Expert hacker gives Jersey top security tips

Friday 30 June 2017

Cal Leeming, the UK's youngest hacker turned cyber security advisor, has described how as a top finance centre, Jersey is a particular target for cyber-crime.

The 29-year-old founder CEO of Lyons Leeming, a private cyber security firm, was in Jersey on Thursday as a keynote speaker at the 2nd annual CyberCrime forum organised by JIBS.

Mr Leeming's presentation, called 'Inside the mind of a hacker', gave attendees an insight into "what the bad guys are trying to do" explained Frank De Mita, director of Global Outreach and Development at Jersey International Business School and Chairman of the Forum. 

The UK youngest 'black hat' hacker explained that he has always been fascinated by technology which led him to his first hacking attempts when he was only 10. He was first caught at the age of 12 and jailed for five months at the age of 18. If it hadn't been for the help of Clive Read, the police officer who arrested him, Mr Leeming says his life would have been different. "He helped me turn my life around and put me in front of the businesses I had hacked. He gave references for my first jobs. He pretty much saved me."

The cyber security expert who advises public figures and high net worth individuals explained that one of the first steps to take when it comes to cyber security is to think about the "impact and value of personal data to yourself and to an attacker." "They might not mean anything to you but could be worth millions to someone else," he added citing the example of David Beckham, who was targeted by hackers who asked for £1.5 million so that emails he sent to his PR wouldn't be released. 

Video: The young hacker demonstrated how an alarm system could be hacked in mere seconds.

After demonstrating how quickly security systems can be hacked - it took him under 30 seconds to hack an alarm set up by one of the attendees, Mr Leeming took part in a Q&A session. He was asked if Jersey was under threat and replied that, "as a finance-based jurisdiction, Jersey has a lot of different risks to consider.
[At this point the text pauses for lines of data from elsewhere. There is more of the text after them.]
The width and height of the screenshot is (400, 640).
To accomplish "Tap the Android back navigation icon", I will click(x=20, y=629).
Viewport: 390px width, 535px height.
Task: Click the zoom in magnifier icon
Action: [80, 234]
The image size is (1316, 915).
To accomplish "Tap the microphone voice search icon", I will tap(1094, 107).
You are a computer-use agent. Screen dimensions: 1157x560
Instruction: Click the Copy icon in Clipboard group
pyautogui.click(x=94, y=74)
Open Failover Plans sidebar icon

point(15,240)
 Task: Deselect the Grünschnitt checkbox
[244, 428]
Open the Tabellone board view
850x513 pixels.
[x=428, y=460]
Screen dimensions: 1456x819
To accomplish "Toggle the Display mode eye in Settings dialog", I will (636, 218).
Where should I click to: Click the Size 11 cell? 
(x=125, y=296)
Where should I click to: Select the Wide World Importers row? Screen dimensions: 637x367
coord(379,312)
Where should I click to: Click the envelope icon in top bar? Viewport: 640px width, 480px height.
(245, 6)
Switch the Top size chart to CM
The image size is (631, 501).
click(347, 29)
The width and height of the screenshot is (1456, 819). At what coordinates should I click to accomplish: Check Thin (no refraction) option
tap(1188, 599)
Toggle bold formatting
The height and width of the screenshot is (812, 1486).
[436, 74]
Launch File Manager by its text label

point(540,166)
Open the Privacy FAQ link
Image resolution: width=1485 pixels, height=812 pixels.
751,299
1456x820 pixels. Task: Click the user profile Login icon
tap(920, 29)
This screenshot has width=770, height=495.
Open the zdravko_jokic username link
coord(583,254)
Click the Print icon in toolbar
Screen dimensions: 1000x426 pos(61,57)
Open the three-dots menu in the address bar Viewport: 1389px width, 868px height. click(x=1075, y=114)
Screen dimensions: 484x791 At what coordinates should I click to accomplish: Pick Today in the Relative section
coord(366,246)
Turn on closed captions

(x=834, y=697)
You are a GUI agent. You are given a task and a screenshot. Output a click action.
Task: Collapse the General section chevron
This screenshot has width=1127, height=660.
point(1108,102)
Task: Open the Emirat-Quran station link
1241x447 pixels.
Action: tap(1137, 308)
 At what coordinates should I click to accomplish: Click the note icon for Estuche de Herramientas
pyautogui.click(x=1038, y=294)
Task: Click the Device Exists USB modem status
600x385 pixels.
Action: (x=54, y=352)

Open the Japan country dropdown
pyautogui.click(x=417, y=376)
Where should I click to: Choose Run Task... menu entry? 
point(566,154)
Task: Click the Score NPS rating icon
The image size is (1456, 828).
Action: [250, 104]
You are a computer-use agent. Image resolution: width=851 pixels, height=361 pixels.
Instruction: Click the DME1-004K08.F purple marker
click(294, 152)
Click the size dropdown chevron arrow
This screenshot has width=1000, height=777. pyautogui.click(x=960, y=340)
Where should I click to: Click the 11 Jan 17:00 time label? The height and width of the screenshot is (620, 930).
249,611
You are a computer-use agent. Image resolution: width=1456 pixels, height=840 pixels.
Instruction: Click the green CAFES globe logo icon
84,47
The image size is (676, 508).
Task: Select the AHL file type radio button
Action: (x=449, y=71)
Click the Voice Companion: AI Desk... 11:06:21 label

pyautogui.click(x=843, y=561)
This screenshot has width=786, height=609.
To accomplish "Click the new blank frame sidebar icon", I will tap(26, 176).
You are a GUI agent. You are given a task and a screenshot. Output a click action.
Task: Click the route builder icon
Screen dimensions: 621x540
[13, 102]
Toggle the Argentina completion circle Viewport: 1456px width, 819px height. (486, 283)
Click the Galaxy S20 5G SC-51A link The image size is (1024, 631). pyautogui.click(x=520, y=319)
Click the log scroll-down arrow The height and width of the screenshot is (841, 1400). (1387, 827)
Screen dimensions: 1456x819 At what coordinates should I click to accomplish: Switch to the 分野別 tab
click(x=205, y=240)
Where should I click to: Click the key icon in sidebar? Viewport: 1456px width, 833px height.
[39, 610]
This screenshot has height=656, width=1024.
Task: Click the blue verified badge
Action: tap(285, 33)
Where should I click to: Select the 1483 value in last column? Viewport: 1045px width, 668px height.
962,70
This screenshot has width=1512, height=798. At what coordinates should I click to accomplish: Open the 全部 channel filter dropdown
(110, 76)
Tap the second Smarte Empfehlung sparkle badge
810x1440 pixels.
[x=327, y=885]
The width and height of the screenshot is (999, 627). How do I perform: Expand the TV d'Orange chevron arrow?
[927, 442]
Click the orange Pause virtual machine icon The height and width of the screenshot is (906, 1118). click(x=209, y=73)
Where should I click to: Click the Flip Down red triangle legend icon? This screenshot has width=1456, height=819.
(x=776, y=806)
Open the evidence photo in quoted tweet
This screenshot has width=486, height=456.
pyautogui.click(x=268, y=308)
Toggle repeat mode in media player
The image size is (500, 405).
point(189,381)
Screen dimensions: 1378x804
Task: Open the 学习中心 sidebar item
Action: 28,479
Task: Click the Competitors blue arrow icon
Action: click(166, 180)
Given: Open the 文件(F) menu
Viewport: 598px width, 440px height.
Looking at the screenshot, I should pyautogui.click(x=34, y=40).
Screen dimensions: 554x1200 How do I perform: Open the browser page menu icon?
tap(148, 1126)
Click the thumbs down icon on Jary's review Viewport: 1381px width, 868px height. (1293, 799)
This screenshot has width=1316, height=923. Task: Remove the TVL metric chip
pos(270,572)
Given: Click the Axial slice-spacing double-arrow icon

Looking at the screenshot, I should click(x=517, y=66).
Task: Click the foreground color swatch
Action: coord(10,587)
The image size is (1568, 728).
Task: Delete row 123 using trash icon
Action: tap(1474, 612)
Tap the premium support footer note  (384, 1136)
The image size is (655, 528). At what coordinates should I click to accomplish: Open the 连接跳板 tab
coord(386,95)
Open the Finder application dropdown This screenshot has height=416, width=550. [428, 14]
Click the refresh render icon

A hedgefund can be taken out in five seconds. You can get your head sliced off in a split second. And it has already happened, you just haven't seen it. If you are in wealth management, you can fall victim to kidnapping and extortion."

The former hacker, who says he started after meeting a group of "like-minded individuals without any adult supervision, guidance or censorship", explained that parents should "restrict children's access to technology." "Let your child use your iPad for a whole day, just one day, and watch what happens. They go insane! It messes with their minds and screws up their sense of boundaries.

"Some children just want to consume and parents should supervise their access to technology. At the same time, you need to give them the ability to make mistakes and learn from them. They might see things they don't want to see but that is part of life. If you forbid the access to something, it becomes amazing and more appealing."

Pictured: A Panel discussion underway at the event.

Cal Leeming was then joined by David Ferbrache, Technical Director of Cyber Security at KPMG and former Head of Cyber & Space at the Ministry of Defence, for a panel discussion on cybersecurity in financial services. Mr Ferbrache said: "If you monetise things, you are going to get hit. It you are not prepared to deal with ransomware, there is negligence. Businesses should think through the scenarios and prepare for what might happen."